Se você for um poeta, verá claramente que há uma nuvem flutuando nesta folha de papel.
Sem uma nuvem, não haverá chuva; sem chuva, as árvores não podem crescer e, sem árvores, não podemos fazer papel.
A nuvem é essencial para que o papel exista.
Se ela não estiver aqui, a folha de papel também não pode estar aqui. Logo, nós podemos dizer que a nuvem e o papel intersão. “Interser” é uma palavra que não está no dicionário ainda, mas se combinarmos o prefixo “inter” com o verbo “ser”, teremos este novo verbo “interser”. Sem uma nuvem, não podemos ter papel, assim podemos afirmar que a nuvem e a folha de papel intersão.

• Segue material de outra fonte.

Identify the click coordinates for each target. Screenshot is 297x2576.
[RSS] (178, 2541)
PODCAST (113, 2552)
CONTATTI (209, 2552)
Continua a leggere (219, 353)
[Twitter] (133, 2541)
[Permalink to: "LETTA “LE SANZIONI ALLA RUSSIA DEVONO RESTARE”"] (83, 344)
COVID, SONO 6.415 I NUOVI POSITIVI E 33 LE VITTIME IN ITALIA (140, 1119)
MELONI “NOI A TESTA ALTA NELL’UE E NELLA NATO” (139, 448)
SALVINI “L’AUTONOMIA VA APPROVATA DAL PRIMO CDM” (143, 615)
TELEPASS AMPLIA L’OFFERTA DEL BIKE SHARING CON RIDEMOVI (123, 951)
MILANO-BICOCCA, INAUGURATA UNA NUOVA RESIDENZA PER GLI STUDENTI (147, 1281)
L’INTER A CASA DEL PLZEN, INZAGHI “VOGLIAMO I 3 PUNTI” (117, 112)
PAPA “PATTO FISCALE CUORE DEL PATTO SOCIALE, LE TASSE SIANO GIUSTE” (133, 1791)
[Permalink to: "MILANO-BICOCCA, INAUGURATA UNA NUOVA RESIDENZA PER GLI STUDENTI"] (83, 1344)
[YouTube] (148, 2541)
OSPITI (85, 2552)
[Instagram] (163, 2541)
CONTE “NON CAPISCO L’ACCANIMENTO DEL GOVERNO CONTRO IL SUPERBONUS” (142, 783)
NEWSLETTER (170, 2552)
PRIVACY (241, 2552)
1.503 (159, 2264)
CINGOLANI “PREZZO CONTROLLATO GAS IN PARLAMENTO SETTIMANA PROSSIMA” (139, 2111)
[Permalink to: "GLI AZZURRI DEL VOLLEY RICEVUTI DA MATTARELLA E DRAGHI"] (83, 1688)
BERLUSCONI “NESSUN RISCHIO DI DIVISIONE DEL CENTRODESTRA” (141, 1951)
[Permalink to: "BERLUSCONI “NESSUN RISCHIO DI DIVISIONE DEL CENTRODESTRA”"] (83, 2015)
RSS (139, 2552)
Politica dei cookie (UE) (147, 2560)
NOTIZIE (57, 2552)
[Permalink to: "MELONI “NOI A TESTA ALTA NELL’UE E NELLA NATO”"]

Se olharmos ainda mais profundamente para dentro desta folha de papel, poderemos ver os raios do sol nela. Se os raios do sol não estiverem lá, a floresta não pode crescer. De fato, nada pode crescer. Nem mesmo nós podemos crescer sem os raios do sol. E assim, sabemos que os raios do sol também estão nesta folha de papel. O papel e os raios do sol intersão. E, se continuarmos a olhar, poderemos ver o lenhador que cortou a árvore e a trouxe para ser transformada em papel na fábrica. E vemos o trigo. Sabemos que o lenhador não pode existir sem o seu pão diário e, consequentemente, o trigo que se tornou seu pão também está nesta folha de papel. E o pai e a mãe do lenhador estão nela também. Quando olhamos desta maneira, vemos que, sem todas essas coisas, esta folha de papel não pode existir.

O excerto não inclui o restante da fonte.